--- START ---
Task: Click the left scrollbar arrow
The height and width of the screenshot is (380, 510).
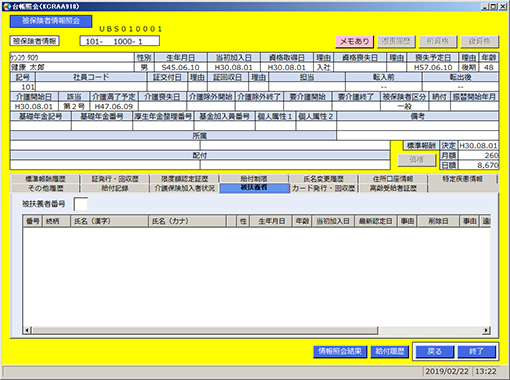Action: 28,330
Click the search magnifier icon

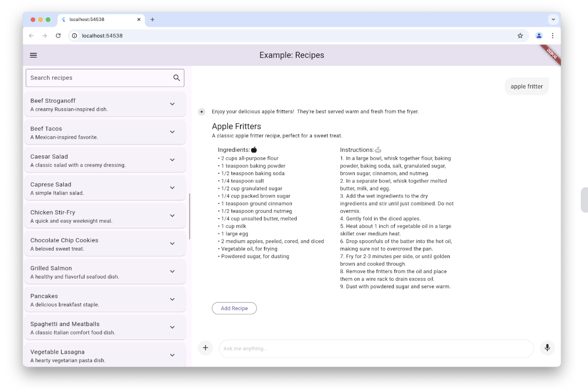tap(176, 78)
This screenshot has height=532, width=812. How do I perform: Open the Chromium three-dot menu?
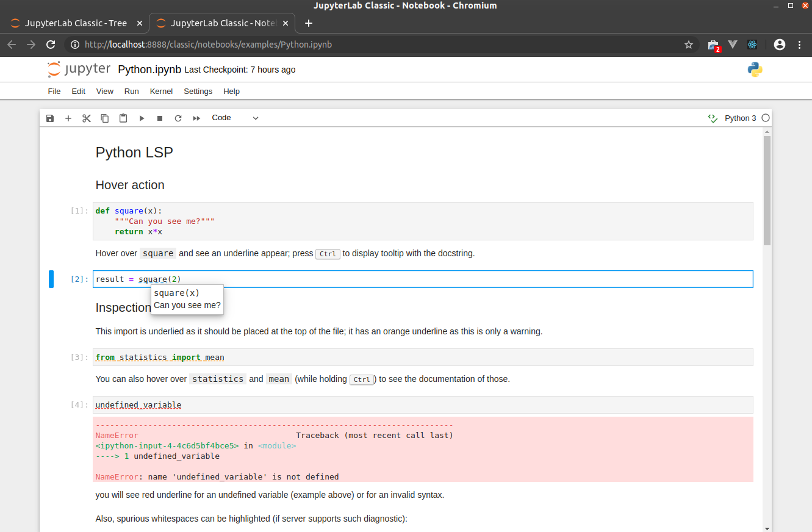(x=800, y=45)
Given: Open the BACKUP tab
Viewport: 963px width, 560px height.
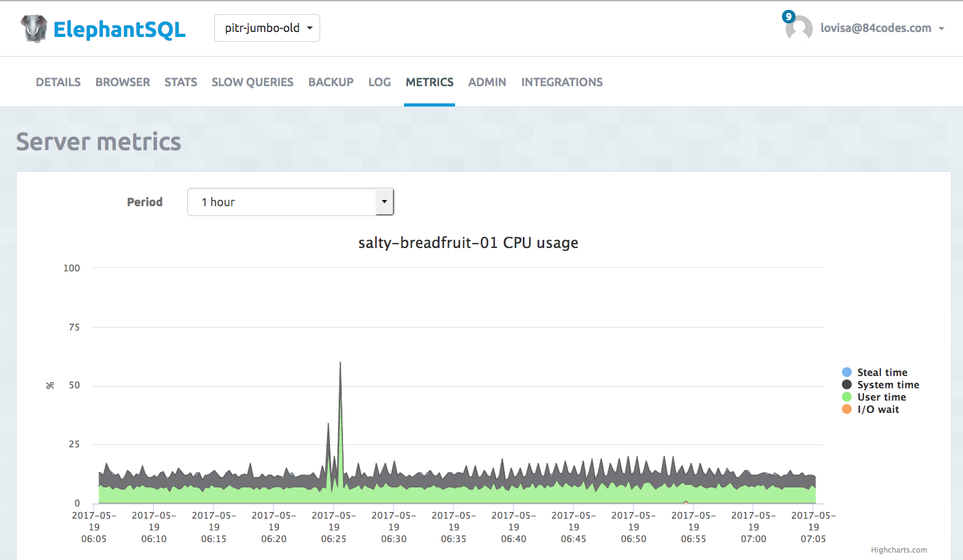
--- END ---
== Task description ==
I would like the lines from the one with "Click the search magnifier icon" through the last line of the data above retyped exactly, with pictures left out, please.

== Result of the exercise ==
Click the search magnifier icon

tap(176, 78)
This screenshot has height=532, width=812. How do I perform: Open the Chromium three-dot menu?
(x=800, y=45)
Given: Open the BACKUP tab
Viewport: 963px width, 560px height.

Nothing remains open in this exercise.